Let's say I have a class like this:
class A
{
public:
A(){}
~A(){}
};
And expose it to Lua via Luabind like this:
module(luaState)
[
class_<A>("Foo")
.def(constructor<>())
];
And finally instantiate it in a script like this:
A = Foo();
What is the actual 'state of existence' of A at that point?
Is it somewhere in the heap, and lua keeps a reference to it somewhere? (or a luabind::object?)
I have the feeling that it can only be a pointer, as in, allocated by new or equivalent.
However, I can bind functions to lua that accept references, like lua_doSomething(A & a)
and what ends up in there will be an actual reference.
Granted I know this could very well just be luabind passing a
as *a
, but I have no idea if that's how it happens.
The reason I am asking this is to understand and predict the lifetime of objects instantiated in a script at little better.

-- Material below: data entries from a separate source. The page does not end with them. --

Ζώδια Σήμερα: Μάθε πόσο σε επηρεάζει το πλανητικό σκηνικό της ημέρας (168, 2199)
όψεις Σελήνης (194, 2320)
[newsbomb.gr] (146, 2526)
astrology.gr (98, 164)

That, and me being unsure if ownerships or lifetimes change if, instead of exposing the class to lua like above, I do it like this:
A * lua_CreateA()
{
return new A();
}
module(luaState)
[
class_<A>("Foo")
];
module(luaState)
[
def("createA",&lua_CreateA)
];
And using it like
A = createA();
By the logic I understand so far, this case would require me to do the cleanup since I'm the one allocating a new object, unless assignment like this for luabind would be the same as doing it with the bound constructor.
In short, I'm really really confused about object lifetime and stuff here... I googled for the keywords related to this, but I'm only getting stuff like http://www.gamedev.net/topic/525692-luabind-ownership-and-destruction/
Which isn't really what I want to know. I want to understand the concrete way how things are handled behind the scenes regarding allocation, instantiation, lifetime and all that.
Object lifetime is very simple with Luabind. You don't need to understand the gory details of what Luabind does internally to get it.
Lua owns the objects that are created by Lua directly. So if you allocate an object with constructor syntax in Lua, that object is owned by Lua. When the object is no longer referenced in Lua, the Lua GC will collect it.
If Lua gets a reference to an object by any other means, then Lua does not own that object unless you specifically transfer ownership using Luabind's adopt policy. Therefore, if you are binding a function that returns an object to Lua, such that you now expect Lua to decide when that object is alive or not, then you need to use the adopt policy.
The last paragraph only applies to actual references (returning pointers and reference types). If Lua is given a copy of an object (via a non-reference or pointer return value), then Lua will own that copy of the object.